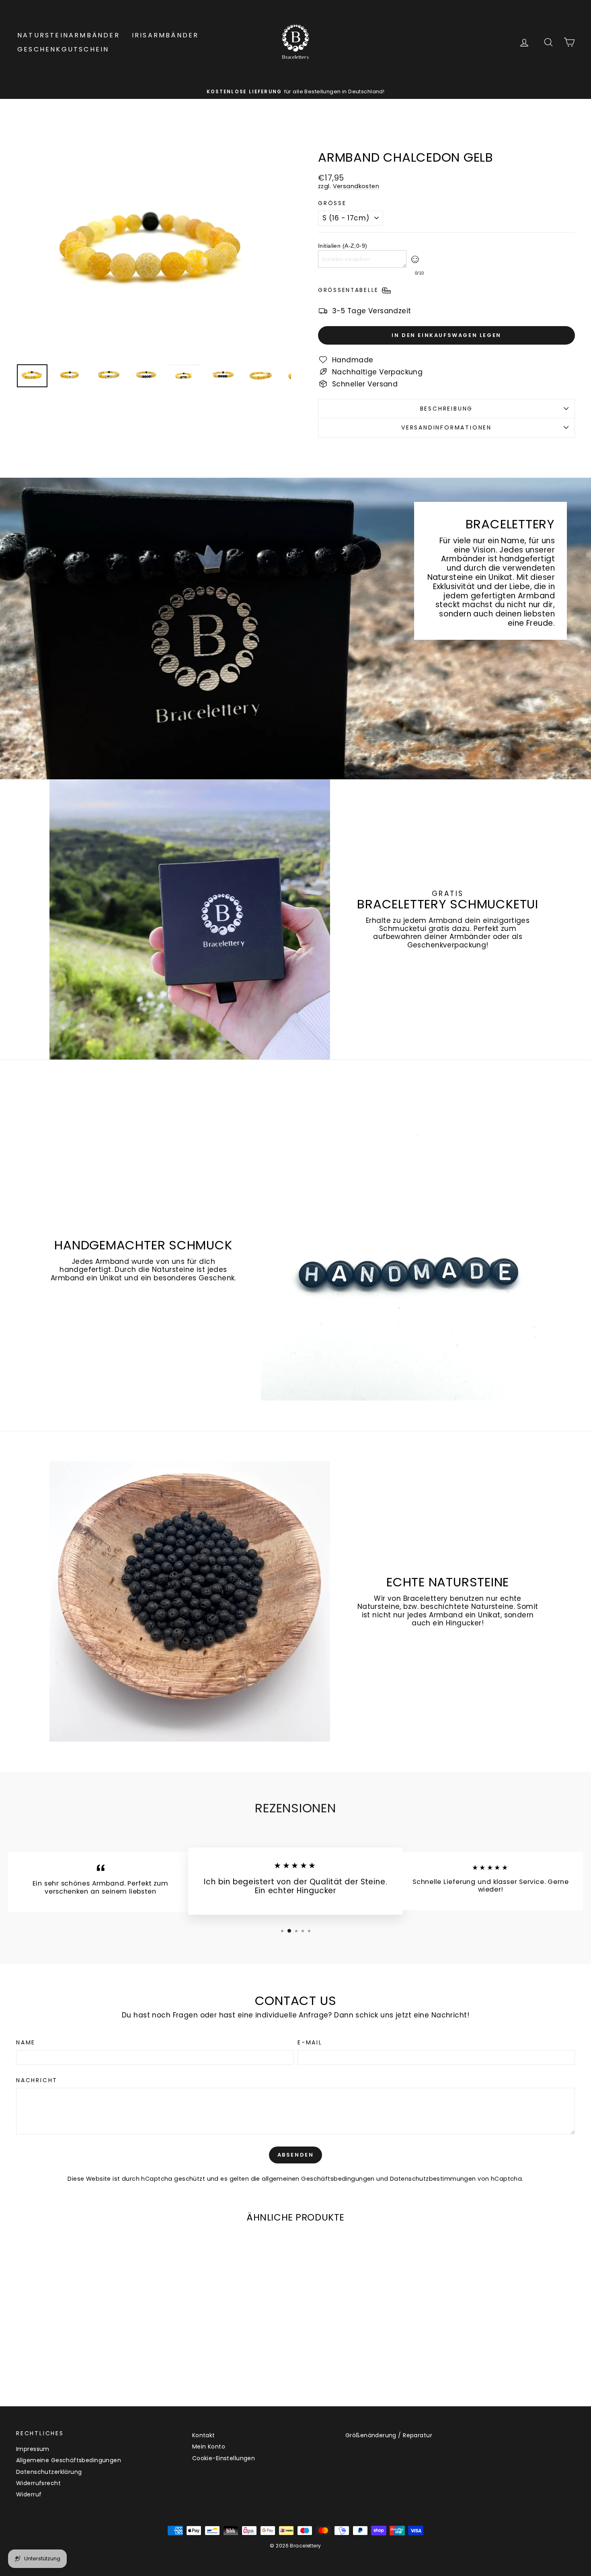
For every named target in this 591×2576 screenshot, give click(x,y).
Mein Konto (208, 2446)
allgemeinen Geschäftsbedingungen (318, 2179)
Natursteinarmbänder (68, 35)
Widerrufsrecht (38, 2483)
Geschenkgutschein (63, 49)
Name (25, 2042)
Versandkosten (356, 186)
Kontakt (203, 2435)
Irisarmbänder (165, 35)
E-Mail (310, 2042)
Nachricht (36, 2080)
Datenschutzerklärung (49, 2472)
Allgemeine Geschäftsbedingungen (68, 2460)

•••

▶ What needs to be done
Starting at the line that contains "E-Mail (310, 2042)", copy the data word for word, and stop after the last line of the data.

▶ Written response
E-Mail (310, 2042)
Nachricht (36, 2080)
Datenschutzerklärung (49, 2472)
Allgemeine Geschäftsbedingungen (68, 2460)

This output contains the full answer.